─── Provided records

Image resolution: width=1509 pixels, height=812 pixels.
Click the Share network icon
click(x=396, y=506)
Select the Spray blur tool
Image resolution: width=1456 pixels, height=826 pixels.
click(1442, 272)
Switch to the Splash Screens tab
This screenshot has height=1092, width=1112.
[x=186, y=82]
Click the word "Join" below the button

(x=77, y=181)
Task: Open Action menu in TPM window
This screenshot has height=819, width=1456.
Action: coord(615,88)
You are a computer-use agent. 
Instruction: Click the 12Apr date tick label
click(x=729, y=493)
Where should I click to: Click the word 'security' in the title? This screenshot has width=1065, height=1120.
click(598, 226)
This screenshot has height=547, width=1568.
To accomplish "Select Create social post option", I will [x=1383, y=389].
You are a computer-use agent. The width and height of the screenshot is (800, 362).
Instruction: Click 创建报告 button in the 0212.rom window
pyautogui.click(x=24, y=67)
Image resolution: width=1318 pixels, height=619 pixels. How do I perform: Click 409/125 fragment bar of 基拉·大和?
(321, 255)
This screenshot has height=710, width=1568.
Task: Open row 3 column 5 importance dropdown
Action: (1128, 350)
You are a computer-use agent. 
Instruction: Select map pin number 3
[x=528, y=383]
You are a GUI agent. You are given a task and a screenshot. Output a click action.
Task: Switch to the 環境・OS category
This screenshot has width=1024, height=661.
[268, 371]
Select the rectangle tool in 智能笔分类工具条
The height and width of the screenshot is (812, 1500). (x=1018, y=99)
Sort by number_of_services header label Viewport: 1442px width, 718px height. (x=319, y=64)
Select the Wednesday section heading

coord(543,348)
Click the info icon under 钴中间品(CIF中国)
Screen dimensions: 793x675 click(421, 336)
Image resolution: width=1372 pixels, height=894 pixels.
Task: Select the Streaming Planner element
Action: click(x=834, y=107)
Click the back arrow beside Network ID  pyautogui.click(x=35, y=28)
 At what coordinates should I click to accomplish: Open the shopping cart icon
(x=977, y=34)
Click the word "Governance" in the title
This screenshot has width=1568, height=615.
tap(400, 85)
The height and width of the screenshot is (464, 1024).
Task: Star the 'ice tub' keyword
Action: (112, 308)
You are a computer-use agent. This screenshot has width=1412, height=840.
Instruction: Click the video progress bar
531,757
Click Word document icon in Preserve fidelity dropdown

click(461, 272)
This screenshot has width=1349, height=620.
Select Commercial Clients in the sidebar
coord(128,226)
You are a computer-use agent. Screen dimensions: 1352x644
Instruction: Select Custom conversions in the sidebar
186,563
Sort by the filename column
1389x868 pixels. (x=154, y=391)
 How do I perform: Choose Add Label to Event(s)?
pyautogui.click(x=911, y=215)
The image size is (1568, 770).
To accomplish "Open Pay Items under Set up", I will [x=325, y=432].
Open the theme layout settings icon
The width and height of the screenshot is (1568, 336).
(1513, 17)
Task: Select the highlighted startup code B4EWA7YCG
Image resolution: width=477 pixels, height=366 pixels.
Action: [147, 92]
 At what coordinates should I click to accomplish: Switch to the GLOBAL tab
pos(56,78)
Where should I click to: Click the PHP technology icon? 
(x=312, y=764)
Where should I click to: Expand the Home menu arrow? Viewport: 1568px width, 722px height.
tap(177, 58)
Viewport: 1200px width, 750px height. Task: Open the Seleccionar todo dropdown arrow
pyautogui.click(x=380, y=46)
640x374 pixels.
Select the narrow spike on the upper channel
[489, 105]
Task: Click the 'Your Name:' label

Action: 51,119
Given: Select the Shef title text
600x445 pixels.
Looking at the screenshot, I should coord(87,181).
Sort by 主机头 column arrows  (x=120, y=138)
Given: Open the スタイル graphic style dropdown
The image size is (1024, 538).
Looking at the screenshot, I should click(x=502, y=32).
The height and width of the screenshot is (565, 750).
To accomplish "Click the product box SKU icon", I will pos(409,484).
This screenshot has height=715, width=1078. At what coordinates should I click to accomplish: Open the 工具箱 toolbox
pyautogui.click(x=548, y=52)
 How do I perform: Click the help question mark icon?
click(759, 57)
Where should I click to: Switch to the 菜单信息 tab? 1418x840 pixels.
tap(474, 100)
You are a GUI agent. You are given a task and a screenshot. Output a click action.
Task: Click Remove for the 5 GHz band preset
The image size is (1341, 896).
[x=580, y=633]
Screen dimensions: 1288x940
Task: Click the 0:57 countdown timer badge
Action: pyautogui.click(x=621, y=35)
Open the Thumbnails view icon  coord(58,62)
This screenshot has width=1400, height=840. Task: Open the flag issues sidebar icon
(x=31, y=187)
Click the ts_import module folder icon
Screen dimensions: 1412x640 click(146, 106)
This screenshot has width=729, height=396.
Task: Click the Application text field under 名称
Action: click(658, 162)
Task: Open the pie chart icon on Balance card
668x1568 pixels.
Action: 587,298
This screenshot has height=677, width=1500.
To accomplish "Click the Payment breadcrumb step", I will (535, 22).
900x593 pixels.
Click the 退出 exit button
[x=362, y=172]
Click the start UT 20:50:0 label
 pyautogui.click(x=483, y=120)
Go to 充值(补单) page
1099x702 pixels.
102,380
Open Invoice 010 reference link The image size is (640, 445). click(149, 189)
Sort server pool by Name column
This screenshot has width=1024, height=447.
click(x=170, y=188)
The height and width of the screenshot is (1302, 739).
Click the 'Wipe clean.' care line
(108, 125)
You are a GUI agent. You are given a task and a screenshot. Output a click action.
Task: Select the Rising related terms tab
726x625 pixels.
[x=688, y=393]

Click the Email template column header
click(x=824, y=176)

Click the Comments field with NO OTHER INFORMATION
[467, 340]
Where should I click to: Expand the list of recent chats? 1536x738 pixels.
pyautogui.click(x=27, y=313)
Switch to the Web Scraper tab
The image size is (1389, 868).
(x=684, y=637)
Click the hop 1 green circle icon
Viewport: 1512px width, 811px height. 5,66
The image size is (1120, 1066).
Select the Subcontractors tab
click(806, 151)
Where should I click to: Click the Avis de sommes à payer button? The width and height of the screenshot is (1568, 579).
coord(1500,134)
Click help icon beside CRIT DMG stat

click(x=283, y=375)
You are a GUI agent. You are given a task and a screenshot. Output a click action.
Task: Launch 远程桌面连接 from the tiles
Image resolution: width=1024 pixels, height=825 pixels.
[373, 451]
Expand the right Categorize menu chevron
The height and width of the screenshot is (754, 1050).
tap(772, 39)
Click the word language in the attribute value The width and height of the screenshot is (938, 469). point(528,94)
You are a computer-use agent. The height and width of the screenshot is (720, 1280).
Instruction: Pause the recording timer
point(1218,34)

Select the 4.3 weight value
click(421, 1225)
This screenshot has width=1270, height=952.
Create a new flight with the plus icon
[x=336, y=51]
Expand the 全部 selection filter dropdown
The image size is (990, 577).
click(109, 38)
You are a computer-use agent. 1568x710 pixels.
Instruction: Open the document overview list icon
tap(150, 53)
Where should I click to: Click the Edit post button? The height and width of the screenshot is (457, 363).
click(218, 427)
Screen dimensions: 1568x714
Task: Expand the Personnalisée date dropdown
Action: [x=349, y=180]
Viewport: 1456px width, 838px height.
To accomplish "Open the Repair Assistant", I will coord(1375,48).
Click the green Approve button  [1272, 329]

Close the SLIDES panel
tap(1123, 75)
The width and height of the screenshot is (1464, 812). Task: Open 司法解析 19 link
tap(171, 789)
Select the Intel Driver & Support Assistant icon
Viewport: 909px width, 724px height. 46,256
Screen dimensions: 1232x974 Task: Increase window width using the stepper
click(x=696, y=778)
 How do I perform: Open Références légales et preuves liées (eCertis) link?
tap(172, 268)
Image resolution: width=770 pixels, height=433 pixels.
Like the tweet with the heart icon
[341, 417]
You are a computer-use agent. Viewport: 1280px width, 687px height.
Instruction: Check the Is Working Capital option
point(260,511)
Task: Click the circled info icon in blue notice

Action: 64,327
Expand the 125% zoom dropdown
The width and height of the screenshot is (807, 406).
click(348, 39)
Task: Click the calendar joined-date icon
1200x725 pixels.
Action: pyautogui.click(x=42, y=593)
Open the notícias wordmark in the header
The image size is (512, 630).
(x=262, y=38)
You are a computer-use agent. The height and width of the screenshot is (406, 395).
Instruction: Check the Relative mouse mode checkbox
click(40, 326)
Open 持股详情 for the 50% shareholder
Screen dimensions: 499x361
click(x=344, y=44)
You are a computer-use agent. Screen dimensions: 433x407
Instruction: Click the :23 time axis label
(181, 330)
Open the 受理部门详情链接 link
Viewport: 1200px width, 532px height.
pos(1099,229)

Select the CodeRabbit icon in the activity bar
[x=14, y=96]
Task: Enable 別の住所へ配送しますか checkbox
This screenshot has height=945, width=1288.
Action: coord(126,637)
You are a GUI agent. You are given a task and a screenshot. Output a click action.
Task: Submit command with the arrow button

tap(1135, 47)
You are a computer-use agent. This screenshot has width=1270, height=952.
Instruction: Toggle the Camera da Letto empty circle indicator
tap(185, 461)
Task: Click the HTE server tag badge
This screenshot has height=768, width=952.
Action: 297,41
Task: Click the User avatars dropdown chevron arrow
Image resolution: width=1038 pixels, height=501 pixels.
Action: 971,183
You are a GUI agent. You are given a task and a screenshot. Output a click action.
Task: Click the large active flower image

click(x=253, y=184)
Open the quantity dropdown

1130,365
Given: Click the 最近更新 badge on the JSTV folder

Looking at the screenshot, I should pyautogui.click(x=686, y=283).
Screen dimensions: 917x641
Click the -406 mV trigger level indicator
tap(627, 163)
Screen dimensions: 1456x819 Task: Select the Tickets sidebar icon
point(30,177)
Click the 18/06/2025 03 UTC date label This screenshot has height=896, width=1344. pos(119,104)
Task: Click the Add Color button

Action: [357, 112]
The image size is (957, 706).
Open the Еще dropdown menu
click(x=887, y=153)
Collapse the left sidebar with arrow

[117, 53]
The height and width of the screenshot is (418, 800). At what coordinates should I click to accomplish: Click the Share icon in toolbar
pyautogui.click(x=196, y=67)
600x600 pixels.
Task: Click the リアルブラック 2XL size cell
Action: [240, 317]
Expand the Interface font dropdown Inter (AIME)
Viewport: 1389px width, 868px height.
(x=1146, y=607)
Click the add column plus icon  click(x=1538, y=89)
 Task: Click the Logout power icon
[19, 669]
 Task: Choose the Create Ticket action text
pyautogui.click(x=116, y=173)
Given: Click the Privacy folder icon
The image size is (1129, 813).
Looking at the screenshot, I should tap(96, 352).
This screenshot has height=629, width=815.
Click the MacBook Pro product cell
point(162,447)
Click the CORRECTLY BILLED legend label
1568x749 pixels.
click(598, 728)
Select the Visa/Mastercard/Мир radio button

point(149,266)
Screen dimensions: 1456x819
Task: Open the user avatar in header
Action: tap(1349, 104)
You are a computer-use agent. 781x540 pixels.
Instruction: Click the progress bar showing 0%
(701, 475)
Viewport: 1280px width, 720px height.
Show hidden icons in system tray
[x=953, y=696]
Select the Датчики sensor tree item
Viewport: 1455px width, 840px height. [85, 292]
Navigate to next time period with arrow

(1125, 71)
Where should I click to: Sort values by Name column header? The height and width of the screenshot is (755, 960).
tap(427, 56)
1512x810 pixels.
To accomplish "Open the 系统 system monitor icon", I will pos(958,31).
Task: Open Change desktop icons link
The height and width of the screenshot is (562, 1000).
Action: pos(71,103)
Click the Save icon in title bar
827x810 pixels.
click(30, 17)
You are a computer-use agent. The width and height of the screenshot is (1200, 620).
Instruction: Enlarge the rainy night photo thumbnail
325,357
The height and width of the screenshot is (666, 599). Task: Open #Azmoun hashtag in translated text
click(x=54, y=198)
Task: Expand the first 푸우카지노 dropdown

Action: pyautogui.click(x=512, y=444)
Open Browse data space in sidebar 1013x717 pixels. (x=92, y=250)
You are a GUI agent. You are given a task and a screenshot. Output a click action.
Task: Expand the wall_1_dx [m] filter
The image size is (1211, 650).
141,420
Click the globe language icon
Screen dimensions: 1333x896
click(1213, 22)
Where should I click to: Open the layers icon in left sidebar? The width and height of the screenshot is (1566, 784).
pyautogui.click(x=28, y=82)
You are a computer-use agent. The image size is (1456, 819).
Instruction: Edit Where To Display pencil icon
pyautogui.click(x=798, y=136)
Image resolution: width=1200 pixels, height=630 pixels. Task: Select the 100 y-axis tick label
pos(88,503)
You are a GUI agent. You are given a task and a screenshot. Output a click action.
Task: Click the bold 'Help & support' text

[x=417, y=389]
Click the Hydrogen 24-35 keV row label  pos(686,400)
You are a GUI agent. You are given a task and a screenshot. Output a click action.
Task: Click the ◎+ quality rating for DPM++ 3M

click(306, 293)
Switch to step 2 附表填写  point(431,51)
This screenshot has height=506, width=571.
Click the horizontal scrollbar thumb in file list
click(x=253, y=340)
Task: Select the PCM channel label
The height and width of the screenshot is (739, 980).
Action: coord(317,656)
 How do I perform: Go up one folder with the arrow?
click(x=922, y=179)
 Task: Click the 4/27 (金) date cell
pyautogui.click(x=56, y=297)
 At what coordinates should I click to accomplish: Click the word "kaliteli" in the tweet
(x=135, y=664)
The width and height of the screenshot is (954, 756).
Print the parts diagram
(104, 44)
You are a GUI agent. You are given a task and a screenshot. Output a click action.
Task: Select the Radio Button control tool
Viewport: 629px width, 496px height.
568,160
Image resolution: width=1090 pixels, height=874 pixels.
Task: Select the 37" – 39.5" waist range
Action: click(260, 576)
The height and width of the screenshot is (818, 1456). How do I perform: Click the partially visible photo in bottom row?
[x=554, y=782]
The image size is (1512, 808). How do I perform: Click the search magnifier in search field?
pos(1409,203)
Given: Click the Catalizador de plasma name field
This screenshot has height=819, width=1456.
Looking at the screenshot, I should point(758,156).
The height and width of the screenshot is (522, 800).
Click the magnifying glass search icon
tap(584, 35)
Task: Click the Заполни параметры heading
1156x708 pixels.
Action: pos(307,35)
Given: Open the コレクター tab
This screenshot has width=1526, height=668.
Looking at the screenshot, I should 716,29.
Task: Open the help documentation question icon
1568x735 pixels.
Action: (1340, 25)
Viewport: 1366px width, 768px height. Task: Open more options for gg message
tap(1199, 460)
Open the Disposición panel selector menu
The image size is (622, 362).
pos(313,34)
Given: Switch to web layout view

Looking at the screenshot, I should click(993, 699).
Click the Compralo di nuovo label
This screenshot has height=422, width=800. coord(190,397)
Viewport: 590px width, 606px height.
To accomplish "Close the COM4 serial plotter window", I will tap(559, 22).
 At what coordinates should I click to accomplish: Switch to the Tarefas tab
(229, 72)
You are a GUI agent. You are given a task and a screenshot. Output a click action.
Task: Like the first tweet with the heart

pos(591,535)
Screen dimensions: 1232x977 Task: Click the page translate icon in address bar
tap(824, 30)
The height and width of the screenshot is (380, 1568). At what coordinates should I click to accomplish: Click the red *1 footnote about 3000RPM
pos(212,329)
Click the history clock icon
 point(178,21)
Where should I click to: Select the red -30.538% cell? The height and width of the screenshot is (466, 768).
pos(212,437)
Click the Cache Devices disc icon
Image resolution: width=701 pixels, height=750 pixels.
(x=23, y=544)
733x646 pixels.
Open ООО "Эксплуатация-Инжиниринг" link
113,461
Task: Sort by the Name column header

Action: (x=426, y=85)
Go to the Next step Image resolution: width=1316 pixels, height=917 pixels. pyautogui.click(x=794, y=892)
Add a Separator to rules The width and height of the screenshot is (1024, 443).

──────

Challenge
Rewrite the items from the line with "Where should I click to: Open" to the line with "Click the Hydrogen", changing "layers icon" to "layers panel" and leaving everything else as it is. Give back only those lines.

Solution
Where should I click to: Open the layers panel in left sidebar? The width and height of the screenshot is (1566, 784).
pyautogui.click(x=28, y=82)
You are a computer-use agent. The image size is (1456, 819).
Instruction: Edit Where To Display pencil icon
pyautogui.click(x=798, y=136)
Image resolution: width=1200 pixels, height=630 pixels. Task: Select the 100 y-axis tick label
pos(88,503)
You are a GUI agent. You are given a task and a screenshot. Output a click action.
Task: Click the bold 'Help & support' text

[x=417, y=389]
Click the Hydrogen 24-35 keV row label  pos(686,400)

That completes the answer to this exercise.